Renewable energy will make up half of Sub-Saharan Africa’s energy generation by 2040, but as Africa grows, so will its electricity needs. 43% of Africans in 2040 will belong to the middle or upper class. Their spending capacity will increase and so will their electricity needs. It is estimated that Africa’s electricity needs will increase by 1,600 terawatt-hours(TWh) by 2040. 

The clean energy startups will need to tap into this potential and valuable investment must be made into the sector. These startups in Africa are only able to raise 20% of the funds that they need per year and the majority of this funding goes to startups with an expatriate as a founder or cofounder because they have connections to investors in New York, Silicon Valley, or Europe. Investors will need to cast the net wider and increase their appetite for risk by funding local entrepreneurs.

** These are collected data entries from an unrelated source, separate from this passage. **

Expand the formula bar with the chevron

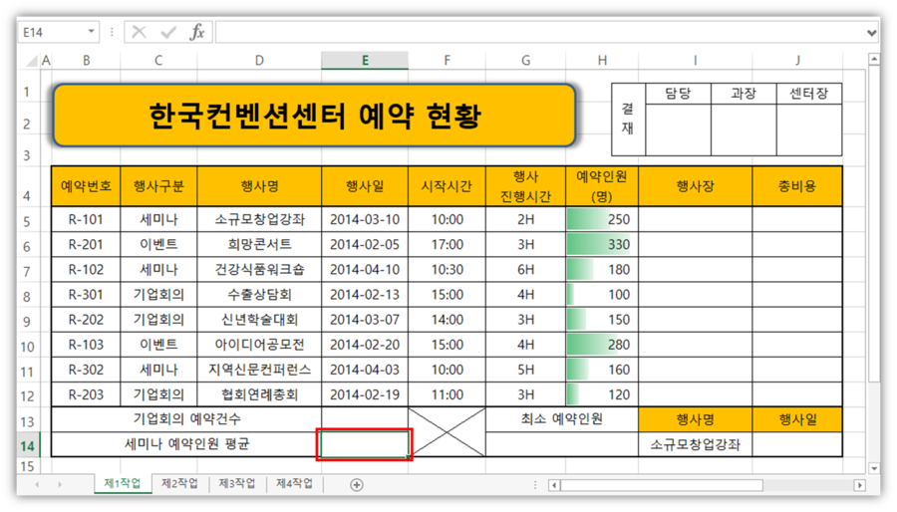pos(873,33)
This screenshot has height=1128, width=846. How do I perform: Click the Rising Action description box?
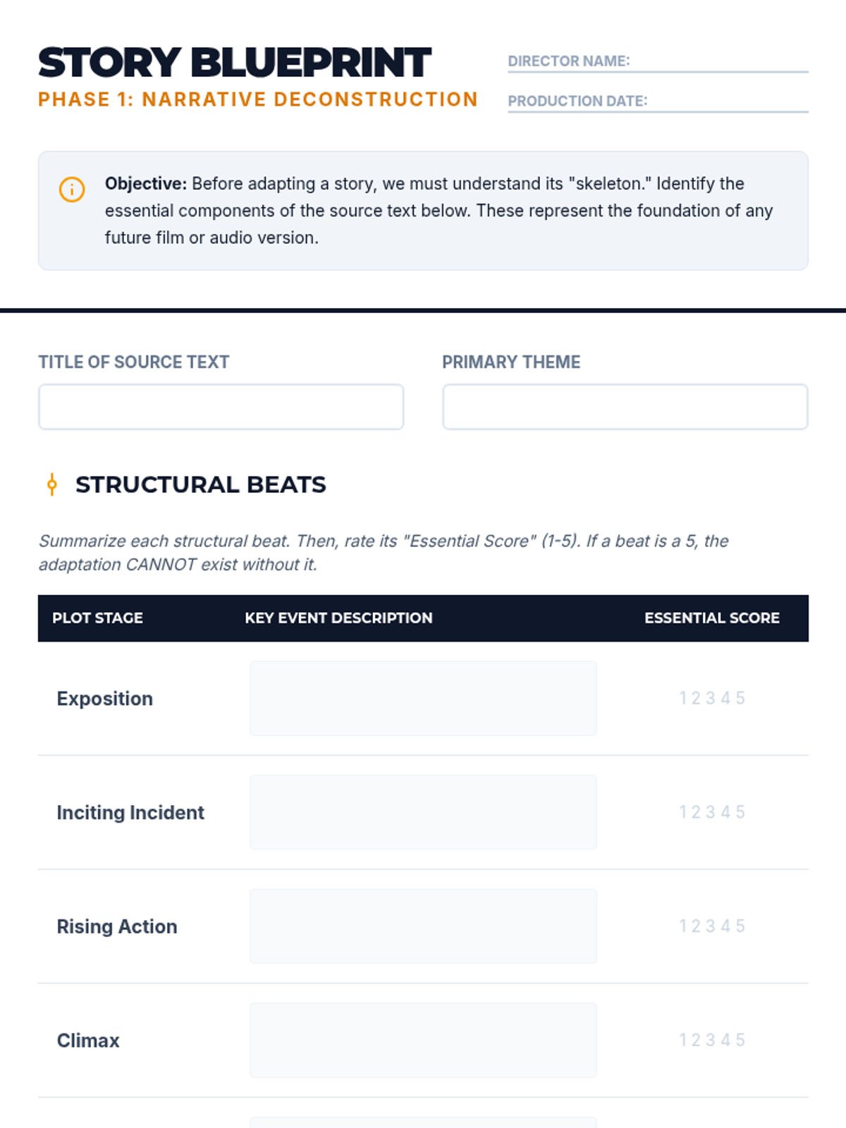click(423, 926)
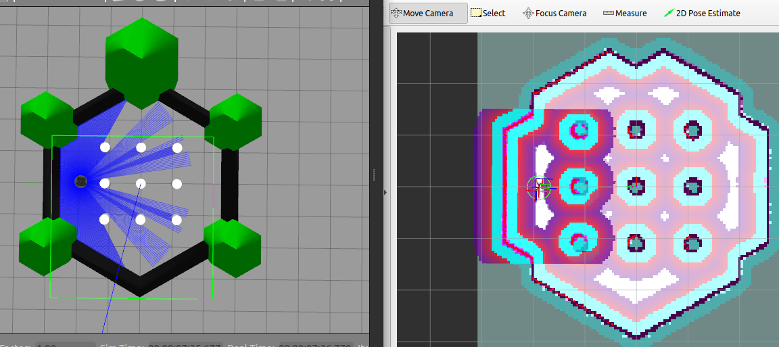Select the bottom-left white cylinder in the grid
This screenshot has width=779, height=347.
pos(105,219)
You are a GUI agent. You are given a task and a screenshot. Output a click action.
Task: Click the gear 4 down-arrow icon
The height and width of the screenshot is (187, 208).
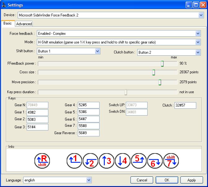[123, 161]
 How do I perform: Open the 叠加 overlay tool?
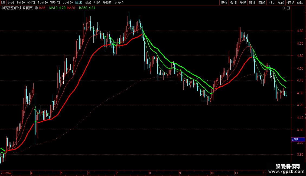click(x=233, y=2)
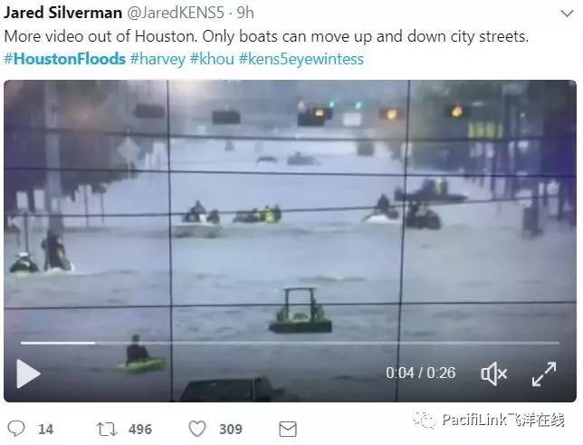Viewport: 583px width, 445px height.
Task: View the 496 retweet count
Action: [x=140, y=429]
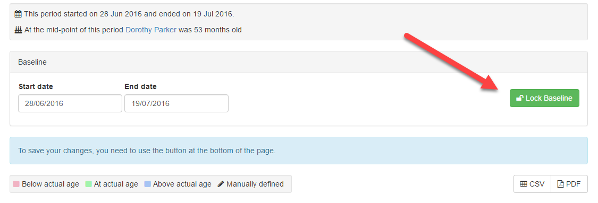Viewport: 598px width, 203px height.
Task: Click the pencil Manually defined icon
Action: click(x=221, y=184)
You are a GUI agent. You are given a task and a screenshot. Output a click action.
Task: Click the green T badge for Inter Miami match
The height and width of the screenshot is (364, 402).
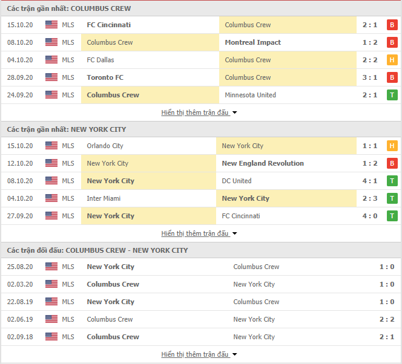pyautogui.click(x=392, y=198)
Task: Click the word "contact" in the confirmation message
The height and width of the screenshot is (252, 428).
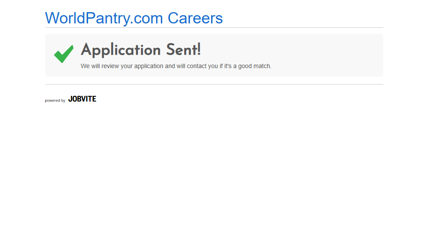Action: coord(196,66)
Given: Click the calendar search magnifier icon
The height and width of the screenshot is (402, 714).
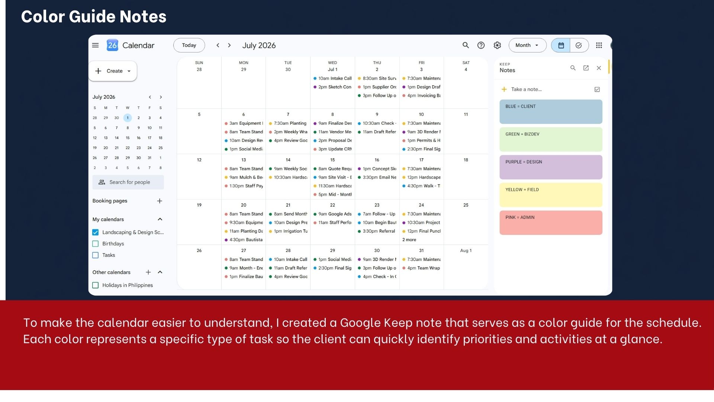Looking at the screenshot, I should tap(466, 45).
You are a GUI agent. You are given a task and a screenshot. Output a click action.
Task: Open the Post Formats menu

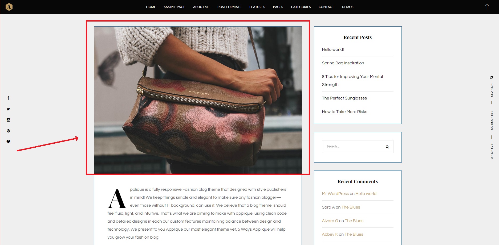tap(229, 7)
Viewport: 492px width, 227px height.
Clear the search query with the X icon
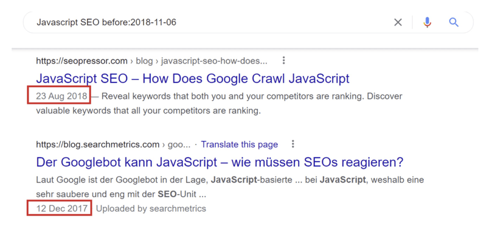[398, 22]
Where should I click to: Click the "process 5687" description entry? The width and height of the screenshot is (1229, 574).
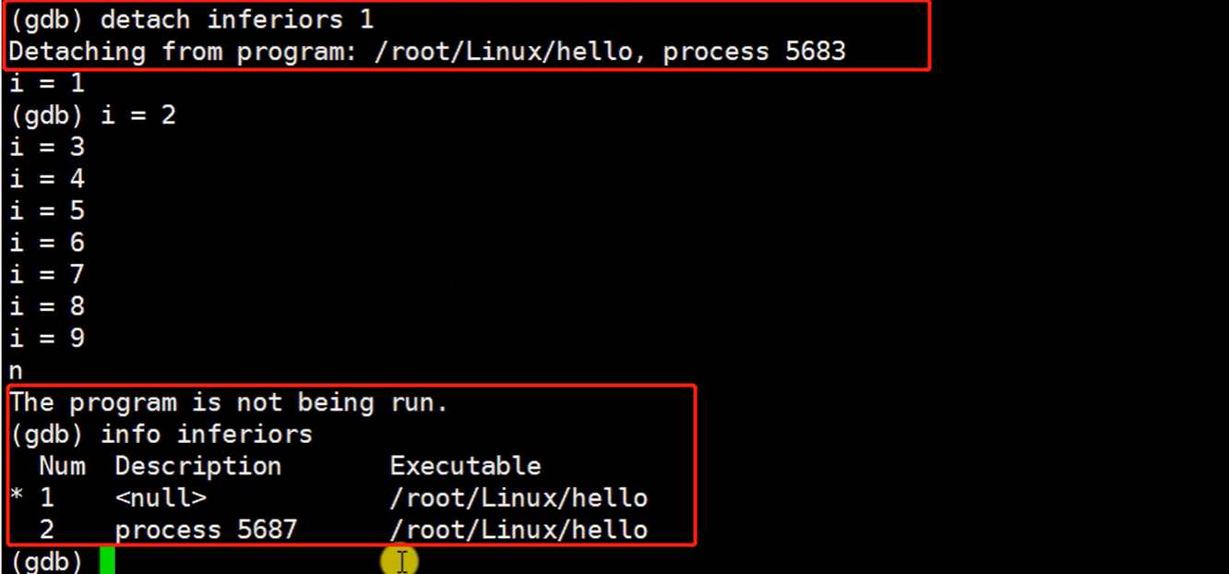pyautogui.click(x=206, y=530)

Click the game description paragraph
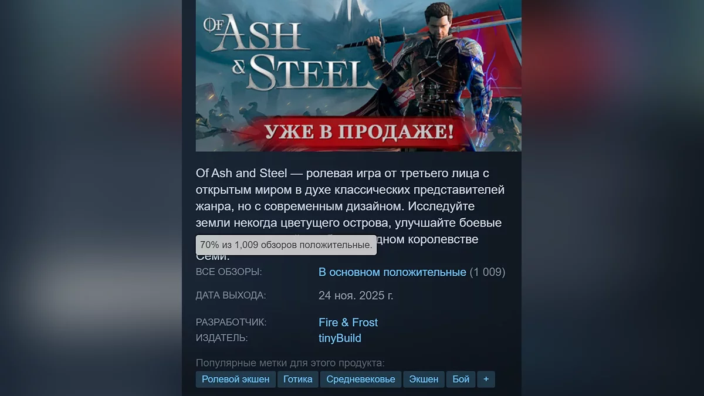pos(351,215)
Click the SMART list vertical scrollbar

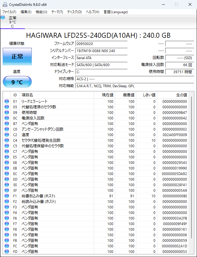coord(191,167)
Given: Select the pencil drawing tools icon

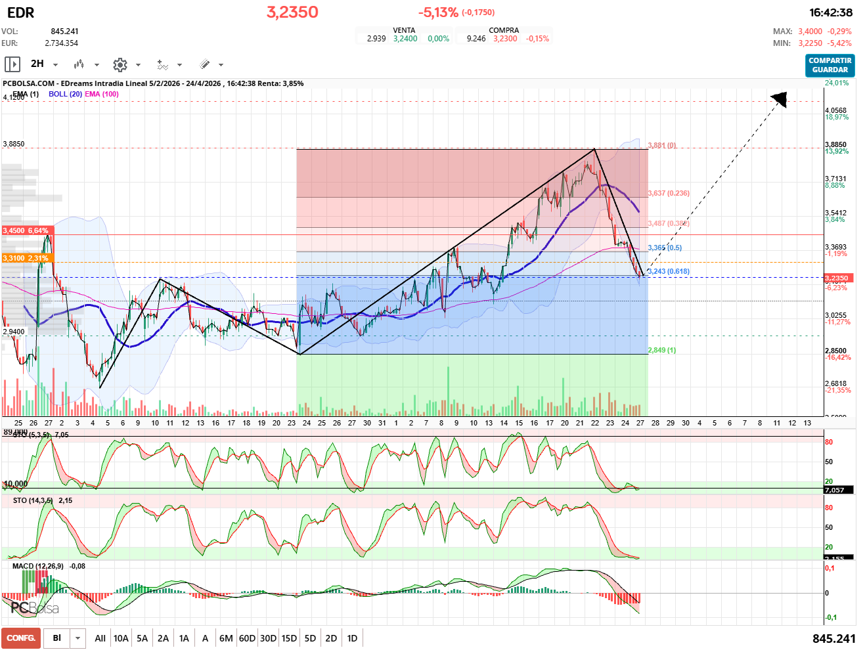Looking at the screenshot, I should click(204, 64).
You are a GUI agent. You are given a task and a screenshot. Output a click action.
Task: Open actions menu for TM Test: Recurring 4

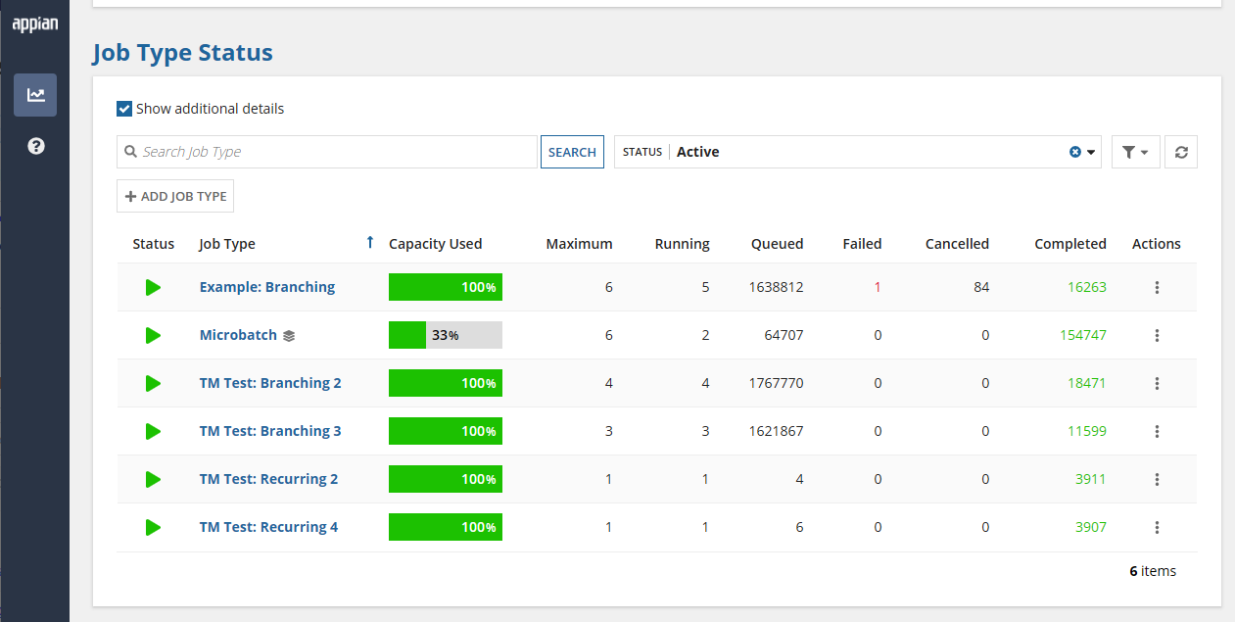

The pay-as-you-go model employed by most energy startups across Africa needs a lot of investment to break even. This model is very important in fighting the lack of energy access because of its affordability. A customer deposits a certain amount in the region of $30 to get a full solar system that costs between $500- $1,000. The customer takes the system home and pays the rest in installments using mobile money for a year or two. In some instances, the solar system is installed for free or at little cost and the customer pays a small monthly fee of about $7.

Energy startups will also need to lobby governments to give them some relief when it comes to taxes and other investment perks. Most of the solar systems and batteries sold in Africa are made in China. Governments should ensure these panels are made in Africa so that the cost can go down. This will be by giving out land in industrial areas to investors to build such factories and tax holidays for these companies to break even faster and also charge less for each panel than those manufactured abroad. With time, off-grid solar systems can also be added to the national grid.

It is highly unlikely that the clean energy startups can single-handedly solve Africa’s energy access problems, but they can be well equipped to solve it much better than governments probably will. The potential is there: the question is, how much of it will be tapped into? This will go a long way in answering how far clean energy startups can solve Africa’s energy access problems.